● **PROVIDED TEXT**:
╔══
Sorry about the sh1t video but this is good for your pull ups / chins to start off and i could not dip at all so i would give myself a little foot push off the ground and concentrate on negatives. You will see a difference in pull ups and dips in no time if you stick with them

Dips are the upper body squats which says it all !


----------



## MRSTRONG

cub said:


> The problem with that routine is that it includes overhead press and I hate that exercise, I'm always failing on it. The other routine includes arm work but without the overhead press, which is a big plus in my book.


ohp and dips will build a big upper body .


----------



## cub

More than any other exercise, the overhead press is the one where I had the most problems. It was part of the Stronglifts routine and there were quite a few instances when I couldn't even do one set of five, I couldn't even get it over my head for one rep. I'm going to see how I get on doing arm exercises without the overhead press but if I don't make progress doing that then I'll incorporate overhead press into my workout. At the moment I'll see how I get on without it.


----------



## Porkchop

Mingster said:


> This is the video I always put up to demonstrate the type of dips that will give you the best chest development...


Ah yes, thats the one. thanks! Will be putting them in my routine.


----------



## Dezw

MattGriff said:


> I disagree with this and it is often said. Rep ranges are in a way irrelevant and without getting to much into the science side of it provided the appropriate motor units are trained rep ranges from 3 upwards can be very effective for size.


I'll completely disagree with you.

Every sprinter/strength athlete I know stick sto under 5 reps for strength and not extra size/weight.

Same thing with the boxers I know, extra reps tends to build more bulk and slow them down.

And i've found the same things in my own training over the years, 8-12 reps I get bigger but I don't like being bulky so I work in the 3-5 range and it gets me strong but stay light.
╚══
● **MATERIAL PROVIDED**:
╔══
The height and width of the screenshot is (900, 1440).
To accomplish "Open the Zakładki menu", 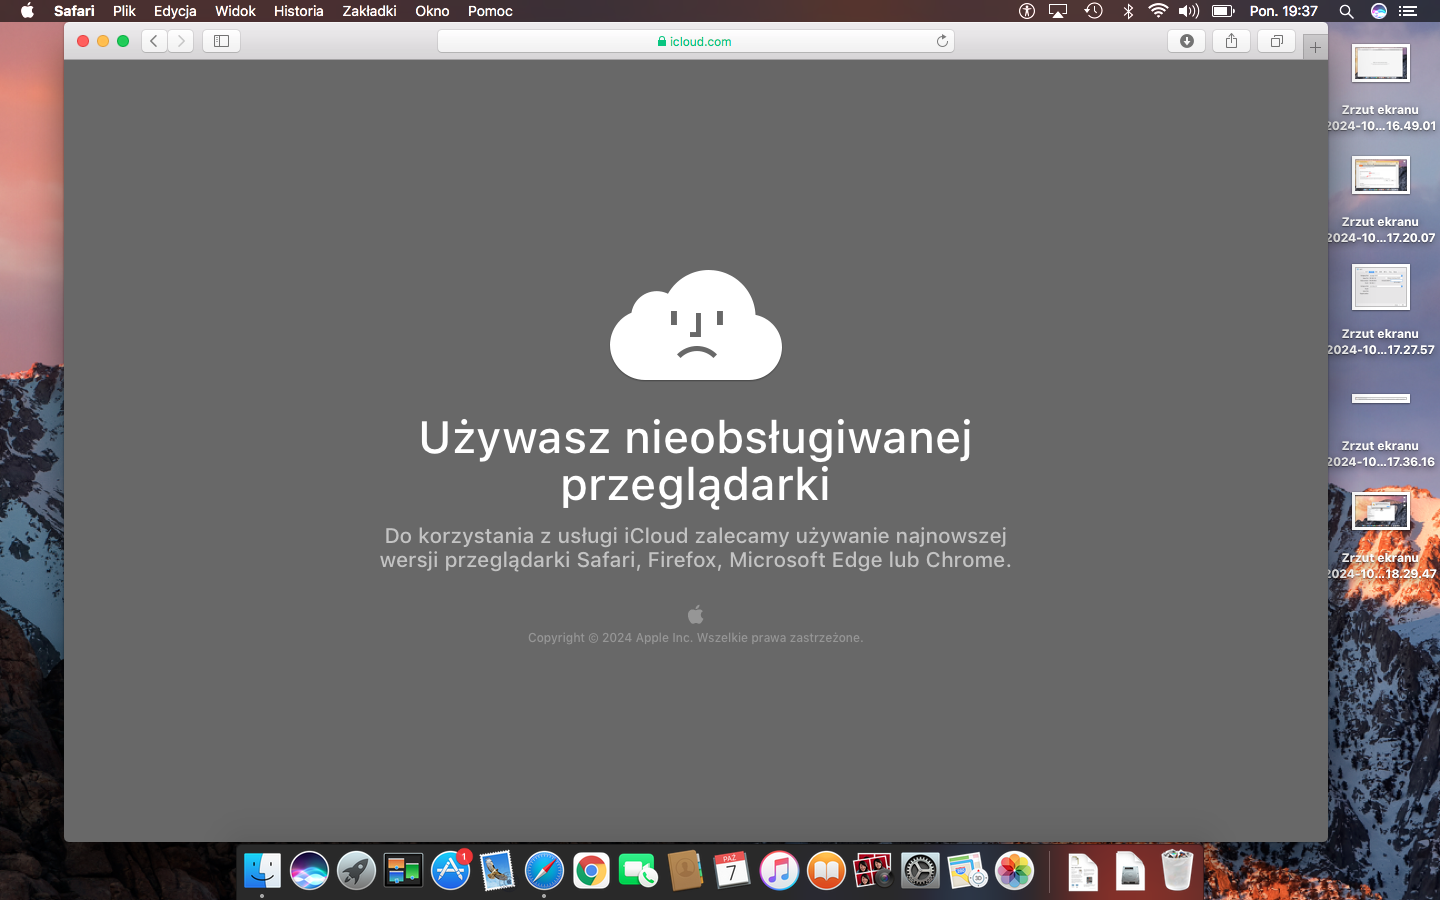I will coord(369,11).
╚══
● **GIVEN EXERCISE A**: Summarize the forum thread in two sentences.
● **GIVEN EXERCISE B**:
Decide whether each statement below agrees with the forum thread, answering yes or no and quoting the words that settle it.
(i) Cub rules out ever returning to the overhead press.
(ii) MRSTRONG says overhead press and dips will build a big upper body.
(iii) According to Dezw, the boxers Dezw knows find that extra reps make them faster.
● **GIVEN EXERCISE C**:
Answer these questions from the forum thread.
(i) What does the first post call dips?
(ii) In which routine did cub have trouble with the overhead press?
(iii) In what rep range does Dezw work?

● **TASK ANSWER A**: Posters in the thread discuss upper-body training: one suggests a small foot push-off and a focus on negatives for anyone who can't yet do dips or pull-ups, calls dips the upper body squats, and MRSTRONG says overhead press and dips build a big upper body. Cub plans to train arms without the overhead press after often failing at it on Stronglifts, and Dezw disagrees with MattGriff about rep ranges, reporting that 8-12 reps bring more size while 3-5 reps build strength and keep Dezw light.

● **TASK ANSWER B**:
(i) No: "if I don't make progress doing that then I'll incorporate overhead press into my workout"
(ii) Yes: "ohp and dips will build a big upper body"
(iii) No: "extra reps tends to build more bulk and slow them down"

● **TASK ANSWER C**:
(i) The upper body squats.
(ii) Stronglifts.
(iii) 3-5 reps.